Copy out the data line by line exactly, from its start to the line bearing "Повратак научне дијаспоре (143, 2328)", inclusive.

========

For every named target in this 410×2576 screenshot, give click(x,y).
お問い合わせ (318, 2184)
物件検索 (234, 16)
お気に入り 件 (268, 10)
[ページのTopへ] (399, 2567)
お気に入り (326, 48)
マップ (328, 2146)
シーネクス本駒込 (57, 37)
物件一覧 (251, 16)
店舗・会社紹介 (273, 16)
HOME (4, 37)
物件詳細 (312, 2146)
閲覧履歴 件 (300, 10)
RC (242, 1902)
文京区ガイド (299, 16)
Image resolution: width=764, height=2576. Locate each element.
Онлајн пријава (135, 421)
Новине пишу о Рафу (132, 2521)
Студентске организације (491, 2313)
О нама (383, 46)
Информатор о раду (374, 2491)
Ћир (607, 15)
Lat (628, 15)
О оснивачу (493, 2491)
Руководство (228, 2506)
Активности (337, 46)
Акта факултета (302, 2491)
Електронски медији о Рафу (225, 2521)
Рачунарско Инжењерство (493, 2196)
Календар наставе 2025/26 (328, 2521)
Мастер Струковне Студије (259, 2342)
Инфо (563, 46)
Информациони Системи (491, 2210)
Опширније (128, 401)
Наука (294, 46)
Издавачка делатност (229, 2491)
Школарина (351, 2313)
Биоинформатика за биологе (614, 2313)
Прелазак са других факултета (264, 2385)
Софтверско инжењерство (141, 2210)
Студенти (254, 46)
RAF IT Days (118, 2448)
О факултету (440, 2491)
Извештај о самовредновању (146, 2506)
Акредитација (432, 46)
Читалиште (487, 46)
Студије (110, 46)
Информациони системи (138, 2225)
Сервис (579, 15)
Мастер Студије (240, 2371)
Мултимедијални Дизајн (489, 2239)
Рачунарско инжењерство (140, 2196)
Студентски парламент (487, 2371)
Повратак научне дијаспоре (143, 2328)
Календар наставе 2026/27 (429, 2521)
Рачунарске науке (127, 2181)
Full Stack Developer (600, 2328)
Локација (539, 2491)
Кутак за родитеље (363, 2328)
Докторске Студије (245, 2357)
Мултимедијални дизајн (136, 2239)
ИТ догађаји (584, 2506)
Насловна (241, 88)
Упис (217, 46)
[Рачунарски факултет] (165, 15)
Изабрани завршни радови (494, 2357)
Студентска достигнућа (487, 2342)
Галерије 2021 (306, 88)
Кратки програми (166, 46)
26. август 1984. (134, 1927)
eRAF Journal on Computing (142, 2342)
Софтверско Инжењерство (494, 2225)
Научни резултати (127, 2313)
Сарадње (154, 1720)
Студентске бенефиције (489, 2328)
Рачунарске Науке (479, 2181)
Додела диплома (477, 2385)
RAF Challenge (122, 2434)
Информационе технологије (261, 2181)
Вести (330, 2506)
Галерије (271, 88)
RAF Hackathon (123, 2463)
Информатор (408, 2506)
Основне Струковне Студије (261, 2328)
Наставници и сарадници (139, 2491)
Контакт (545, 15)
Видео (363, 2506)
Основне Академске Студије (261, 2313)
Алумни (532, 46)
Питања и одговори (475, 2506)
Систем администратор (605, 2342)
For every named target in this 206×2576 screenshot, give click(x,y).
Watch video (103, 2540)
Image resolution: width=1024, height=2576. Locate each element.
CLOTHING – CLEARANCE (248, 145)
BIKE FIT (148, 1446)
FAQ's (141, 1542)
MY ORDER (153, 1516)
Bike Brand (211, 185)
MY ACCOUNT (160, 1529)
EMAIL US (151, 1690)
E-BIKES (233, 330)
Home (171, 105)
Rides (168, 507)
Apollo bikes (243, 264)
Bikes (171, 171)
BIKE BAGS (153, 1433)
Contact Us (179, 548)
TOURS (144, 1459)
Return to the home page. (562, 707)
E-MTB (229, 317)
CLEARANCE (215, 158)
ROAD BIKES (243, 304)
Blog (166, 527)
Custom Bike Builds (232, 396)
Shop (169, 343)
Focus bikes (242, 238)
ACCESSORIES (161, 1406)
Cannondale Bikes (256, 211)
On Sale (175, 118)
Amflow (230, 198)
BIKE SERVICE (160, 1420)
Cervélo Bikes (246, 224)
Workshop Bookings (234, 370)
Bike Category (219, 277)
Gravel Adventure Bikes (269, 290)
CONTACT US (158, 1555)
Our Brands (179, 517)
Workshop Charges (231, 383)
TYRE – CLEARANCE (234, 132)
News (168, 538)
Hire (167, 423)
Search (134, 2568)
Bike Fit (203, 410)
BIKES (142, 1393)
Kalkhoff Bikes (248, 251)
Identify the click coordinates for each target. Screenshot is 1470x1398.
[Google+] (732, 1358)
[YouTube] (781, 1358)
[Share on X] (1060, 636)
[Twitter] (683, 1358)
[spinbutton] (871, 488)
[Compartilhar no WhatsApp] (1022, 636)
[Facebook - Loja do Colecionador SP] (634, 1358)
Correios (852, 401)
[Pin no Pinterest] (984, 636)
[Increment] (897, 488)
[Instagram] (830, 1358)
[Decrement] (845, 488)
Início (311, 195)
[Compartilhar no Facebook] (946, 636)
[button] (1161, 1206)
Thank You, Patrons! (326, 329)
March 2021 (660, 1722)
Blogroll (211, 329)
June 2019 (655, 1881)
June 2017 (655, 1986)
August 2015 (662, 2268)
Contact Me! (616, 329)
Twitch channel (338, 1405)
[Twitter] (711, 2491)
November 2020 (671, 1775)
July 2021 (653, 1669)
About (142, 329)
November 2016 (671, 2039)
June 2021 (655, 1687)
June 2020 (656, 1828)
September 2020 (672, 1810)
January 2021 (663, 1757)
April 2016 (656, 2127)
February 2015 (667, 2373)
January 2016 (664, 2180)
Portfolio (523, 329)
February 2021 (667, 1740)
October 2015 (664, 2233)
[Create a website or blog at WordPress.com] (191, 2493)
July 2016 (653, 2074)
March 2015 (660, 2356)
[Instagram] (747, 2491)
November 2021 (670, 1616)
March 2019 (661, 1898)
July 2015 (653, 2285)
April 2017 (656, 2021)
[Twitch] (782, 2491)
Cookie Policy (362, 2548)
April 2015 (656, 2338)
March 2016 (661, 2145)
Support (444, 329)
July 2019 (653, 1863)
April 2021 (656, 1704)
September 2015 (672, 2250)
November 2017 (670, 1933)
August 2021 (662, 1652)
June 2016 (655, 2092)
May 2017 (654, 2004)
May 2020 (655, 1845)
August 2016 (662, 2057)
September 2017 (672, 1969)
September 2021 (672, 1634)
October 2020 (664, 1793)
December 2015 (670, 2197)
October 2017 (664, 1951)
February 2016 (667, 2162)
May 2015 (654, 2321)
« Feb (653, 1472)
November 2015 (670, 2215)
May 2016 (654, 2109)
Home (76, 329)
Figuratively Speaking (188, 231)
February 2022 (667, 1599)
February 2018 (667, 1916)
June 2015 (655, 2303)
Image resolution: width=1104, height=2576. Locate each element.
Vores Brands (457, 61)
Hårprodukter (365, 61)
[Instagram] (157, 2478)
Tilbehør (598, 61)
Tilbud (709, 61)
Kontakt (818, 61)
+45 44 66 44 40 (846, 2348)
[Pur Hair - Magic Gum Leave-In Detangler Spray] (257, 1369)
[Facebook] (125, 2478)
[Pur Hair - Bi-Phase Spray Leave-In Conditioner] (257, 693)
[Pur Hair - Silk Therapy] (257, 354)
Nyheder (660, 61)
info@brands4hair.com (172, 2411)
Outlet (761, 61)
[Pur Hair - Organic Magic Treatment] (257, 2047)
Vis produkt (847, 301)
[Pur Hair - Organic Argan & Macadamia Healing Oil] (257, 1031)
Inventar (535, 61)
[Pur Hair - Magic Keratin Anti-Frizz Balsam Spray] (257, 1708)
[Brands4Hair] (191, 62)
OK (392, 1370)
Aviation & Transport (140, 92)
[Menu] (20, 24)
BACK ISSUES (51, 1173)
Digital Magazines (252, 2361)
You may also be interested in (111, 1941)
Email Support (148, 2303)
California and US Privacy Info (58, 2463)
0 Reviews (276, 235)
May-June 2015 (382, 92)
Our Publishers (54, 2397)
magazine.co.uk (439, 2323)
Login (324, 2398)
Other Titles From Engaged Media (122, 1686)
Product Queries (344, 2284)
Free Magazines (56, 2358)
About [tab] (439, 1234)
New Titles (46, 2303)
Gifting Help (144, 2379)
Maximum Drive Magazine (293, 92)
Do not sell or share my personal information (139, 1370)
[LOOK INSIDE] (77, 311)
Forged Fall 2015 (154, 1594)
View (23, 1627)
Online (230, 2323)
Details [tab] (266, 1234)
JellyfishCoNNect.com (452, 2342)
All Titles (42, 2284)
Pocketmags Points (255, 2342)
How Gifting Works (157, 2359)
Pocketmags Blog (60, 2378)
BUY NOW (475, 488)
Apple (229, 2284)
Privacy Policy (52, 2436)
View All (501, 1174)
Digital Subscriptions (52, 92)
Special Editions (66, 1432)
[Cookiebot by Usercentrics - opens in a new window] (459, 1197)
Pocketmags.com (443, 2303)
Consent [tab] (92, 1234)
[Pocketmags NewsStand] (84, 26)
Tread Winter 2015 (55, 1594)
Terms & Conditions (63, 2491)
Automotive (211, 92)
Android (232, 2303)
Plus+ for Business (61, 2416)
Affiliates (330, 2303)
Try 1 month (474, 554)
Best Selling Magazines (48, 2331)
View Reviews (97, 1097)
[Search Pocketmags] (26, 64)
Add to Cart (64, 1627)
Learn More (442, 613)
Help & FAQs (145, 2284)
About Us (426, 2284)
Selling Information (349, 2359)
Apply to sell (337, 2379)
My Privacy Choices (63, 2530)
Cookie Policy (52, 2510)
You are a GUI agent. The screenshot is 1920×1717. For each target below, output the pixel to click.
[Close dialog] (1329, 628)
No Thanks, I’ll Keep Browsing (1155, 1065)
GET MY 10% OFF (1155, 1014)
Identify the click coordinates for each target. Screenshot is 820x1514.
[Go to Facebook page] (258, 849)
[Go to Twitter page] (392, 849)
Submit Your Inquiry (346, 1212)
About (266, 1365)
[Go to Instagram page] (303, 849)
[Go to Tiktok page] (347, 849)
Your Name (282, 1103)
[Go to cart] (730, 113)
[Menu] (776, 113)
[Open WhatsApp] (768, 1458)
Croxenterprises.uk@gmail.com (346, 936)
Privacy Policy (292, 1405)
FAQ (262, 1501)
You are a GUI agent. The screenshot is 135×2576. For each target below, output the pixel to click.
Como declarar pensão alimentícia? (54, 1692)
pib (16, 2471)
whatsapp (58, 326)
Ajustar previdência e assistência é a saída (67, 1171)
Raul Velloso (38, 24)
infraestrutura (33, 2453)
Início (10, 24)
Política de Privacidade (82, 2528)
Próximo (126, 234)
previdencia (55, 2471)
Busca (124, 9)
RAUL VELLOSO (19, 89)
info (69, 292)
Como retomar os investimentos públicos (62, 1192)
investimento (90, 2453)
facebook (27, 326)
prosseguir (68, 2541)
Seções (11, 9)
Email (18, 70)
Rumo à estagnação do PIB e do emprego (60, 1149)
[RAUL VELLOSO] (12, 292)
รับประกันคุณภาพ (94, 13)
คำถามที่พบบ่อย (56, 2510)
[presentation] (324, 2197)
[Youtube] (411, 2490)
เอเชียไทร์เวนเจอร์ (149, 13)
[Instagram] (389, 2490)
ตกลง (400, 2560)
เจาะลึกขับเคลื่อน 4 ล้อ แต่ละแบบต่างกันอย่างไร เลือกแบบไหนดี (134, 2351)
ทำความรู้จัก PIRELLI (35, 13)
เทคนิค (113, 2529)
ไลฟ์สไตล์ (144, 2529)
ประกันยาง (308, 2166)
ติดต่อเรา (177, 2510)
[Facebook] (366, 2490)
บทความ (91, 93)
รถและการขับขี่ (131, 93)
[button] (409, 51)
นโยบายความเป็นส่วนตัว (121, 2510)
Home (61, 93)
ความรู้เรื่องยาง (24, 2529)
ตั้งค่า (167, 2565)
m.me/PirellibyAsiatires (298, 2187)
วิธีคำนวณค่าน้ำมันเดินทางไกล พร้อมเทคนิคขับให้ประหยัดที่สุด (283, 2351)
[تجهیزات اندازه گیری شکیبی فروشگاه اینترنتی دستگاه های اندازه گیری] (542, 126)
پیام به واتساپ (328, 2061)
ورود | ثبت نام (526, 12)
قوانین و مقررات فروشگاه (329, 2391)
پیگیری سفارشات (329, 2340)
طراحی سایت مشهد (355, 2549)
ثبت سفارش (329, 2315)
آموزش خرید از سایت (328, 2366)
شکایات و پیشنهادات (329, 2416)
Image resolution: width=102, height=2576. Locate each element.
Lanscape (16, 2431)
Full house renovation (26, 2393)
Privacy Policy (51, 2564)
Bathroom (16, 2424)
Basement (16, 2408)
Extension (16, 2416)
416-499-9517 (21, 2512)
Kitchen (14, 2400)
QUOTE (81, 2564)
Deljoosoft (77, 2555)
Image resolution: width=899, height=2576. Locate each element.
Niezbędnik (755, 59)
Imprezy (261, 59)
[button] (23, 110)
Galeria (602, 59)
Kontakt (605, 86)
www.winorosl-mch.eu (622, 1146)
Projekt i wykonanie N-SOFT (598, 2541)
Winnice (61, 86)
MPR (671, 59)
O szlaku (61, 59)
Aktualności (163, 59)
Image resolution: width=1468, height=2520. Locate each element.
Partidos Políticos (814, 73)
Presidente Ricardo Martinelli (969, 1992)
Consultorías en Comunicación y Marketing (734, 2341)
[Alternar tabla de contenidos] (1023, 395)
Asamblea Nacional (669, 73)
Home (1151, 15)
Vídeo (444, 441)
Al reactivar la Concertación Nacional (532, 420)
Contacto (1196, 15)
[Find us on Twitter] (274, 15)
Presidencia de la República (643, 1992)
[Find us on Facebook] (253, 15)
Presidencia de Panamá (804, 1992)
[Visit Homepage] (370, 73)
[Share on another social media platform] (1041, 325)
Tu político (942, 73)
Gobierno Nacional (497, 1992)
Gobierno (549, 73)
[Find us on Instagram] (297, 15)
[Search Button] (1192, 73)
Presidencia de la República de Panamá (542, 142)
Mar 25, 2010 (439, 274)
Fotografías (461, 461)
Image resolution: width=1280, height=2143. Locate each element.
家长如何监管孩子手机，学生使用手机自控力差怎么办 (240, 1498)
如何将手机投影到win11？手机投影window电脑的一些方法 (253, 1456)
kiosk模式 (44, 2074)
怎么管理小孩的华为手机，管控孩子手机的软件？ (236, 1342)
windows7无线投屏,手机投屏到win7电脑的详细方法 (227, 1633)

========

◆ EXERCISE RESPONSE:
For every named target in this 410×2576 screenshot, give click(x,y).
お問い合わせ (318, 2184)
物件検索 (234, 16)
お気に入り 件 (268, 10)
[ページのTopへ] (399, 2567)
お気に入り (326, 48)
マップ (328, 2146)
シーネクス本駒込 (57, 37)
物件一覧 (251, 16)
店舗・会社紹介 (273, 16)
HOME (4, 37)
物件詳細 (312, 2146)
閲覧履歴 件 (300, 10)
RC (242, 1902)
文京区ガイド (299, 16)
Image resolution: width=764, height=2576. Locate each element.
Онлајн пријава (135, 421)
Новине пишу о Рафу (132, 2521)
Студентске организације (491, 2313)
О нама (383, 46)
Информатор о раду (374, 2491)
Ћир (607, 15)
Lat (628, 15)
О оснивачу (493, 2491)
Руководство (228, 2506)
Активности (337, 46)
Акта факултета (302, 2491)
Електронски медији о Рафу (225, 2521)
Рачунарско Инжењерство (493, 2196)
Календар наставе 2025/26 (328, 2521)
Мастер Струковне Студије (259, 2342)
Инфо (563, 46)
Информациони Системи (491, 2210)
Опширније (128, 401)
Наука (294, 46)
Издавачка делатност (229, 2491)
Школарина (351, 2313)
Биоинформатика за биологе (614, 2313)
Прелазак са других факултета (264, 2385)
Софтверско инжењерство (141, 2210)
Студенти (254, 46)
RAF IT Days (118, 2448)
О факултету (440, 2491)
Извештај о самовредновању (146, 2506)
Акредитација (432, 46)
Читалиште (487, 46)
Студије (110, 46)
Информациони системи (138, 2225)
Сервис (579, 15)
Мастер Студије (240, 2371)
Мултимедијални Дизајн (489, 2239)
Рачунарско инжењерство (140, 2196)
Студентски парламент (487, 2371)
Повратак научне дијаспоре (143, 2328)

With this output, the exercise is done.